Binah
- Editor: Chavy Helfgott
- Frequency: Weekly
- Publisher: Nosson Raab
- Founded: 2006
- First issue: Elul 5766 (Fall 2006)
- Company: Binah Magazine Corporation
- Country: United States
- Based in: Brooklyn, New York
- Language: English
- Website: www.binahmagazine.com
- ISSN: 1752-2900
- OCLC: 77487511

= Binah Magazine =

Jewish women's magazine in the United States

Binah Magazine (בינה) is a Haredi Jewish women's magazine published weekly by Binah Magazine Corporation in the United States. Additional distribution takes place in the United Kingdom and Israel. Binah Magazine Corporation is a subsidiary of Hamodia Publishing Corporation. The magazine debuted in 2006.

Binah is known for its full-color, glossy pages and its coverage of topics not usually discussed in mainstream Orthodox Jewish publications, such as divorce, single-parenting, home budgeting, and medical conditions. Like other Orthodox publications, Binah does not publish photos of women.

A 2012 article on summer camp security led to a summer-camp inspection by New York Assemblyman Dov Hikind and New York State Senate hopeful Simcha Felder at Camp Agudah in upstate New York.

* * *

* Task goal
Copy the Binah Magazine text between "Binah Magazine (בינה)" and "photos of women.", inclusive, changing "glossy" to "matte". The rows are separate material, not part of the Binah Magazine text.

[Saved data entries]

* * *

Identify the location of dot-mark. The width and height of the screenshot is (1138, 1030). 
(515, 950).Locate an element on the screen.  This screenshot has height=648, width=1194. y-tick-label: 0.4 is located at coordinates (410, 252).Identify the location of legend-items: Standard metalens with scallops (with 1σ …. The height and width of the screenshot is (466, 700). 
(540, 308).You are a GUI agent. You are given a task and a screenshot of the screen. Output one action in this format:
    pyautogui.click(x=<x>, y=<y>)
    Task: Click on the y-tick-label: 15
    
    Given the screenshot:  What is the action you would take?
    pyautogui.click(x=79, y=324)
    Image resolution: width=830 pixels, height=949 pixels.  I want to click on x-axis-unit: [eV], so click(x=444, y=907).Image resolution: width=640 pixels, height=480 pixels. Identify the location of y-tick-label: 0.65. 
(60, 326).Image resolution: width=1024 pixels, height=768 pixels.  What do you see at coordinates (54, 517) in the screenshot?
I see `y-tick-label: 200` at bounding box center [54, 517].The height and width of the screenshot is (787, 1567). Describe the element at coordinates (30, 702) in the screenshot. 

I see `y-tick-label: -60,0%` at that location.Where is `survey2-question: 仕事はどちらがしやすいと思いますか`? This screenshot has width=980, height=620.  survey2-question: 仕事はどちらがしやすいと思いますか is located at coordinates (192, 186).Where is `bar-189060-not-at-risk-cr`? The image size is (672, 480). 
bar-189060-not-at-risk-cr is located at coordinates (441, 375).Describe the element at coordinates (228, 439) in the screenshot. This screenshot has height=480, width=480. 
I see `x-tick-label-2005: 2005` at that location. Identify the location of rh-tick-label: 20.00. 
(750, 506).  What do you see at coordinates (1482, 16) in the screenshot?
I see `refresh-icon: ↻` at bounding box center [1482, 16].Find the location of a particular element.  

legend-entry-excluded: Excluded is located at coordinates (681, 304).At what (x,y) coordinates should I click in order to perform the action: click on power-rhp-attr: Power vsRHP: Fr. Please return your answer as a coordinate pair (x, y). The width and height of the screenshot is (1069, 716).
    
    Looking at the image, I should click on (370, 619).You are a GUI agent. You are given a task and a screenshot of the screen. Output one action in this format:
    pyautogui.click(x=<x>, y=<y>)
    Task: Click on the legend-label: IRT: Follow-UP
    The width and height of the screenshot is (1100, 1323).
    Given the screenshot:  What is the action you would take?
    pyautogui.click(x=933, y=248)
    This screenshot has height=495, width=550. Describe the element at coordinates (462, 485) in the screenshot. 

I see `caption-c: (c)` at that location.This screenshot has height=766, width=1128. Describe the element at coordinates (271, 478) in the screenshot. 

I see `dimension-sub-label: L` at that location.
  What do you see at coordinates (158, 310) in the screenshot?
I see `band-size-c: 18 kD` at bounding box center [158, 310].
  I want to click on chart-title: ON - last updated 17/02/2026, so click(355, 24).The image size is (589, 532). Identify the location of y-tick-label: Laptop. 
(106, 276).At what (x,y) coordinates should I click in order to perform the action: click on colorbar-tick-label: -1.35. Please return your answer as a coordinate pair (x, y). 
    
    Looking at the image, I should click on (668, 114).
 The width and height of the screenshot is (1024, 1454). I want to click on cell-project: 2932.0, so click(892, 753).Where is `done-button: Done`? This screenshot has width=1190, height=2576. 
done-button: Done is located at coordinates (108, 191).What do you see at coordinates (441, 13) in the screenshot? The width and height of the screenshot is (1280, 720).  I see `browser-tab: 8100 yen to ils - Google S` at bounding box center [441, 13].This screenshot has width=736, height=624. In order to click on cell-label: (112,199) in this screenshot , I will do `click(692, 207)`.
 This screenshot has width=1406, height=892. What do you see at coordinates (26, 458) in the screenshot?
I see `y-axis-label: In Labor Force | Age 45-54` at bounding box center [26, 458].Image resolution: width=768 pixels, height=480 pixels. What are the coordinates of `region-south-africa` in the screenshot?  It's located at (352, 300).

* * *

* Final answer
Binah Magazine (בינה) is a Haredi Jewish women's magazine published weekly by Binah Magazine Corporation in the United States. Additional distribution takes place in the United Kingdom and Israel. Binah Magazine Corporation is a subsidiary of Hamodia Publishing Corporation. The magazine debuted in 2006.

Binah is known for its full-color, matte pages and its coverage of topics not usually discussed in mainstream Orthodox Jewish publications, such as divorce, single-parenting, home budgeting, and medical conditions. Like other Orthodox publications, Binah does not publish photos of women.